Introduction
Older adults face various cognitive changes over time. One of the common disorders in old age is the mild cognitive impairment (MCI), which is a condition in which the person has minor cognitive problems, but are not so severe to disrupt the daily life. Studies have recently found that one of the problems of people with MCI is impairment in social cognition. Social cognition refers to the perception, interpretation, and processing of information in a social environment. It includes mentalizing, theory of mind, empathy, social perception, emotional processing, and attributional biases. One of the methods to improve social cognition is social cognition and interaction training (SCIT). This study aims to use this educational method on the elderly with MCI to evaluate its effect on their facial emotion recognition (FER).
Materials and Methods
This is a quasi-experimental study with a pre-test/post-test/ follow-up design using a control group. The study population includes all older people with MCI aged over 60 years living in nursing homes in Tehran, Iran. Samples were selected using a convenience sampling method from six nursing homes. The Montreal Cognitive Assessment Test was used to diagnose their MCI. Those who scored less than 26 were selected. Finally, 40 older adults with MCI were randomly assigned to intervention (n=20) and control (n=20) groups. The intervention group received group SCIT at 20 sessions for two months, each for 60 minutes. The group SCIT was designed according to the protocol proposed by Roberts et al. In the present study, the following tests were used:
• Montreal Cognitive Assessment Test: It examines various dimensions of cognitive function and was developed by Nasreddine et al. in 2005 to determine MCI. The different parts and abilities that the test measures are short-term memory (5 points), abstraction (4 points), decision-making power (4 points), attention, concentration and behavioral memory (6 points), language. (5 points), and visuospatial (6 points).
• Face Emotion Recognition Test: It was designed and developed by Montagne et al. in 2007 to assess the ability to recognize facial emotion. It is a computerized tool that displays faces with six facial expressions (surprise, joy, sadness, fear, disgust, anger). These expressions are produced in five different intensities from zero (natural face) to 100%. The subject is asked to identify the related emotion from among six expressions.
Before examining the research hypotheses, first, the assumptions of parametric tests were tested. The results of Shapiro-Wilk test showed that the assumption of normal data distribution for the FER variable in the two groups was confirmed (P>0.05). The assumption of the homogeneity of variances was measured by the Levene’s test. The results confirmed of homogeneity of variances (P>0.05).

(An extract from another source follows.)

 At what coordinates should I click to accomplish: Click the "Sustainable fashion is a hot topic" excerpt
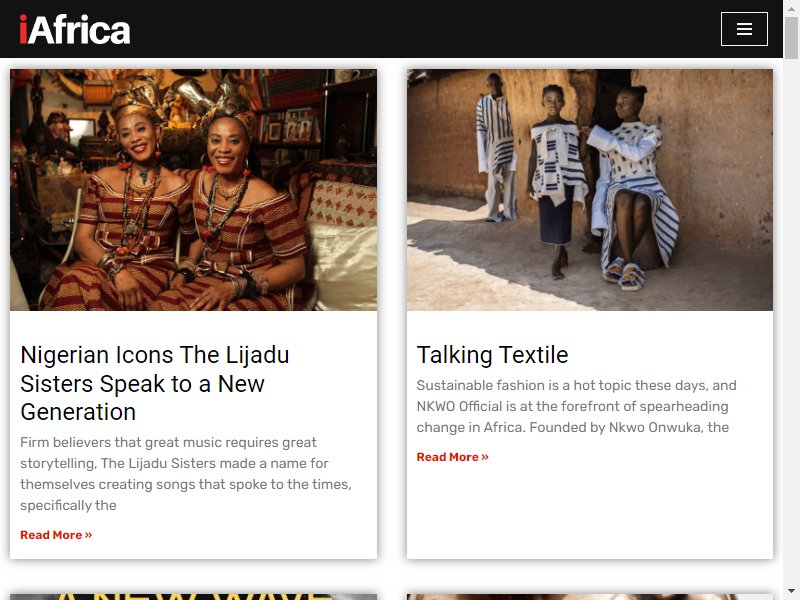(577, 406)
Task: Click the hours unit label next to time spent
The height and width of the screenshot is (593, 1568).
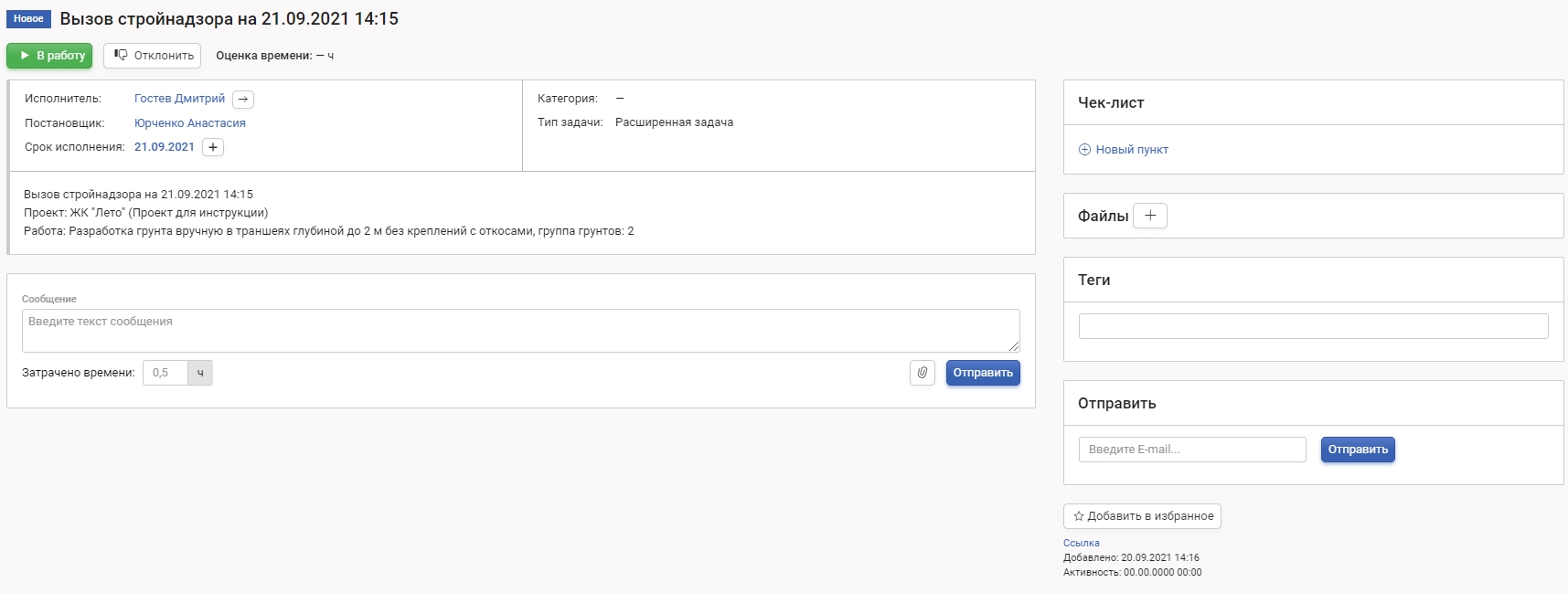Action: pyautogui.click(x=200, y=373)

Therefore, the data were analyzed using a mixed analysis of variance.
Results
The mean score of FER in the intervention group were 42.16, 46.61 and 50 at the pre-test, post-test, and follow-up phases, respectively. For the control group, they were equal to 42.35, 42.85, and 42.95, respectively. The F value based on the three phases of pre-test, post-test, and follow-up was 115.29 and the F value based on the study groups was 80.74. Wilks' lambda, Pillai's trace, Hotelling's trace, and Roy's largest root test statistics were significantly affected (P<0.001). Therefore, it can be concluded that there was a significant difference in FER between the two groups at least in one of the evaluation times. Between-group and within-group effects were also studied. The results showed that the evaluation time significantly affected the FER scores in the elderly with MCI and explained 71% of the variance. The effect of group factor on the FER score was also significant, which explained 51% of the variance in FER. Bonferroni post hoc test was used to investigate this difference accurately, which showed a significant difference among the pre-test, post-test, and follow-up phases and indicated that SCIT significantly increased FER in the post-test and follow-up phases compared to the pre-test phase.
Discussion
The SCIT can significantly increase the FER in the elderly with MCI. The limitations of this study included the evaluation of older people living in nursing homes only, no blinding, and not controlling the effects of environmental, family, and individual factors affecting FER and MCI. Therefore, further studies are recommended on the community-dwelling elderly with different cultures and other aging disorders such as dementia, Alzheimer, etc., by controlling the mentioned factors. It is also recommended to provide SCIT to the elderly on a large scale to increase their social cognition abilities.
Ethical Considerations
Compliance with ethical guidelines
This study was approved by the ethics committee of Payame Noor University (code: IR.PNU.REC.1399.156).
Funding
The present study was extracted from the PhD thesis of the first author approved by the Department of General Psychology, Payame Noor University. This research did not receive any specific grant from funding agencies in the public, commercial, or not-for-profit sectors.
Authors' contributions
All authors contributed equally in preparing all parts of the research.
Conflicts of interest
The authors declared no conflict of interest.
Acknowledgements
We are grateful to all the elderly people present in the research and the officials of the Smile of Peace nursing home who fully cooperated in the implementation of the research.